Consolidate and spec-ify NTT implementations

marsella commented 3 weeks ago

We have a couple of versions of NTT floating around (including in the ML-KEM implementation, several of the Dilithium versions, and standalone in Common/ntt.

None of them really look like the versions we have written in specs (ML-KEM and ML-DSA being the ones we'd most like to emulate). Those versions have dense nested loops with parameters that depend on other parameters and non-consecutive updates of sequence elements. It's hard to implement faithfully in Cryptol. See more discussion on #156.

The versions we have match other NTT reference implementations (I don't have sources but I guess there's a python library that matches the ML-KEM one and a C reference implementation for Dilithium).

There are also some other recursion-based fast versions that are better than the naive versions in the specs.
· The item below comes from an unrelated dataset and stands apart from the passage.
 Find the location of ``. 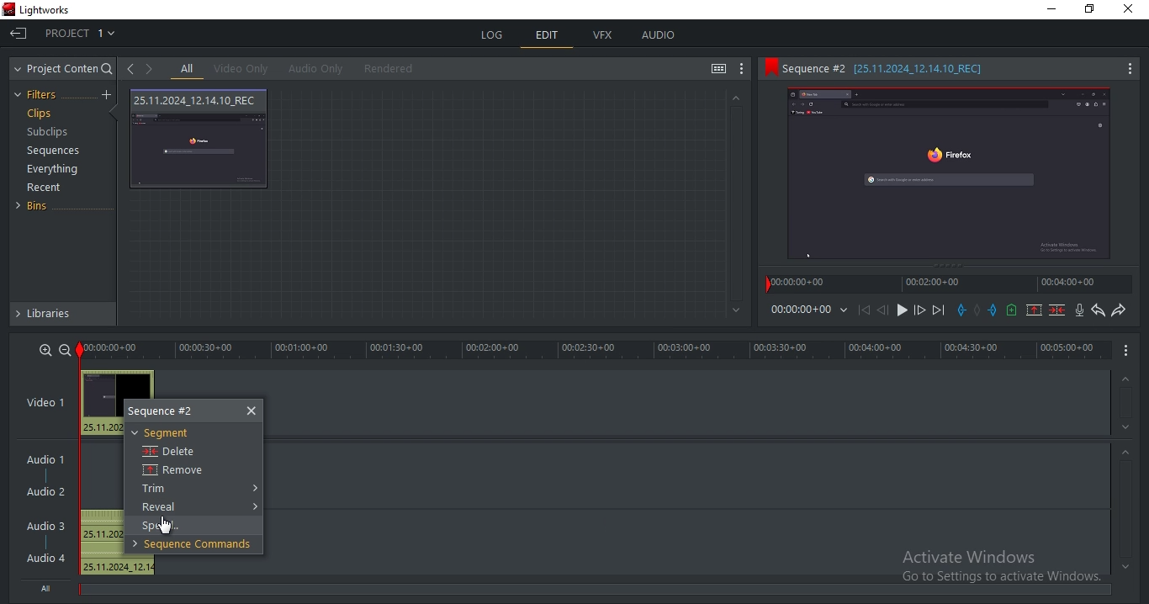

 is located at coordinates (719, 69).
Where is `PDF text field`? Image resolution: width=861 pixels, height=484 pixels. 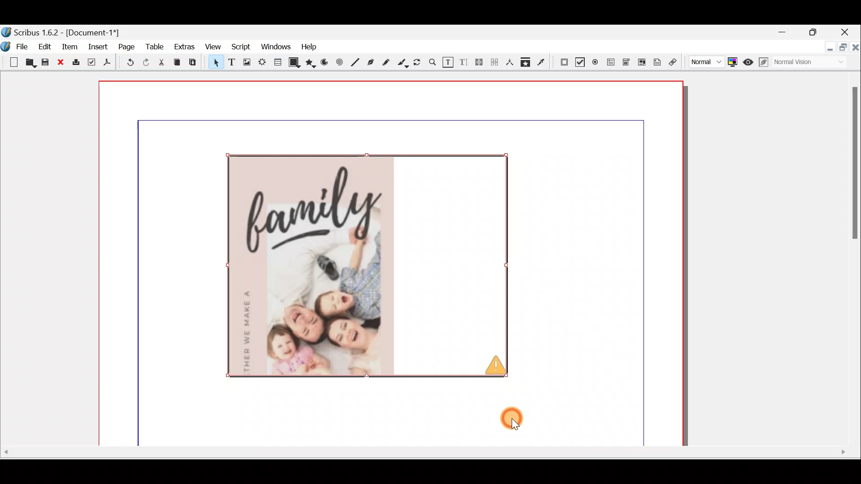 PDF text field is located at coordinates (610, 62).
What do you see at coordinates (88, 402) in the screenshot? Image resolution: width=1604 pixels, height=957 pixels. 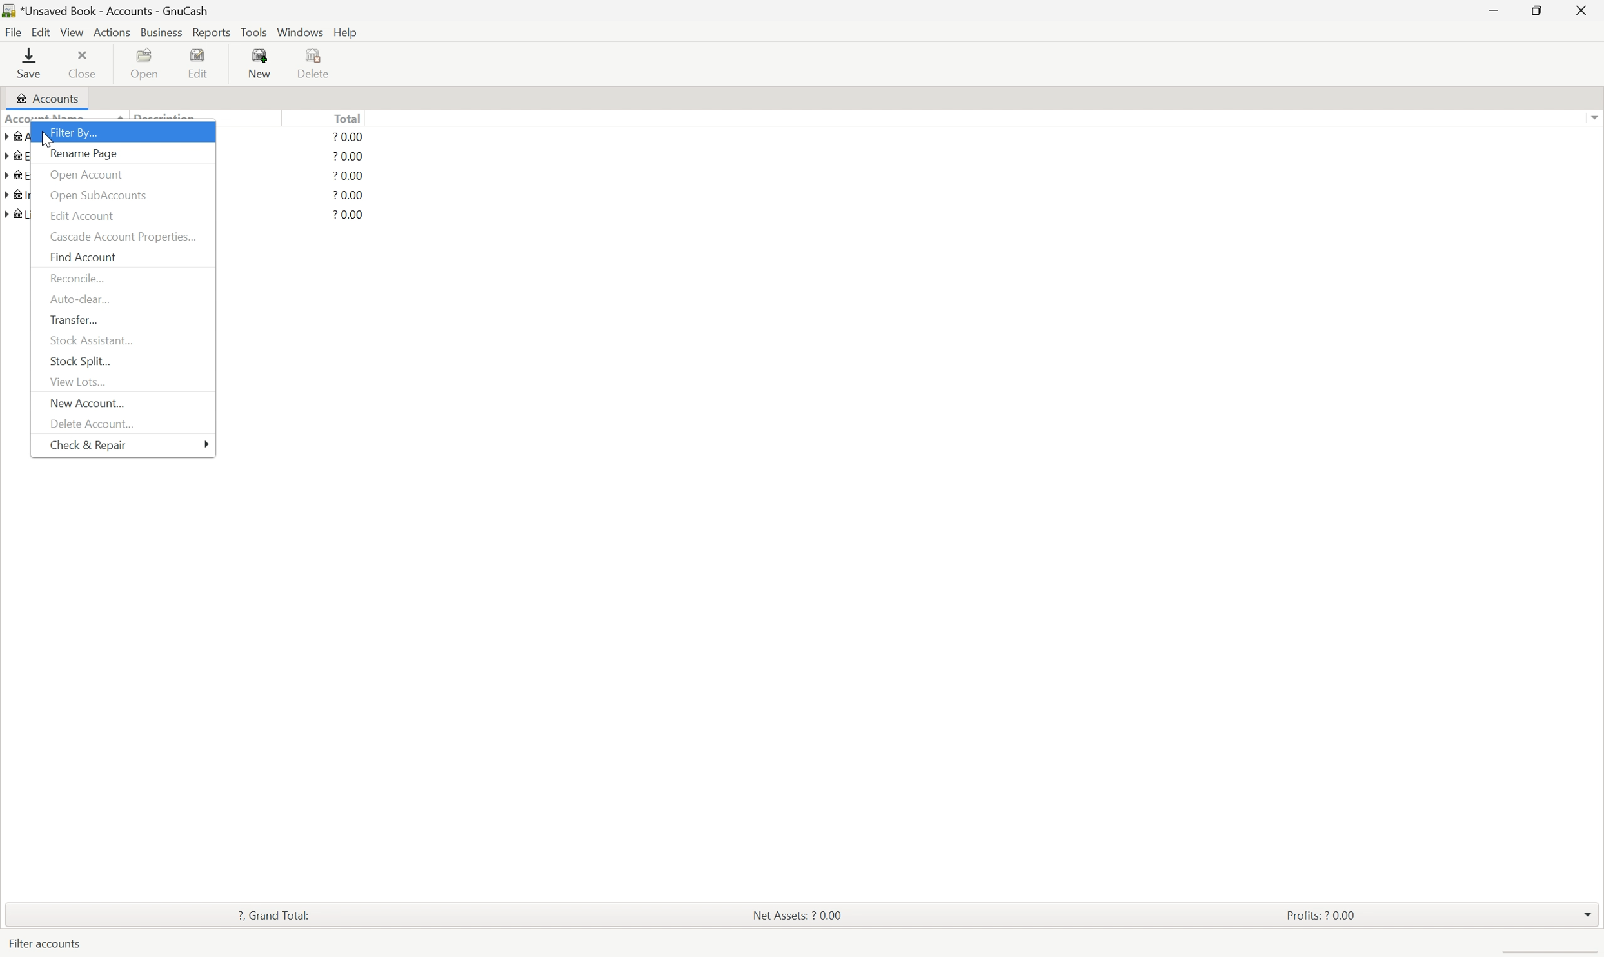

Most specs are explicit that "any algorithm that's mathematically equivalent" is fine to use, but we need to make sure they're proven equivalent.

[ ] It's probably best to have a single implementation rather than multiple versions all over. Consolidate them to the Common/ location
[ ] We need some kind of sources to reference. Ideally it would be a spec, but if we end up matching a reference implementation instead, we should cite it.
[ ] Make sure the "fast" version is proven equivalent to the "naive" version and only one of them is public in the NTT module.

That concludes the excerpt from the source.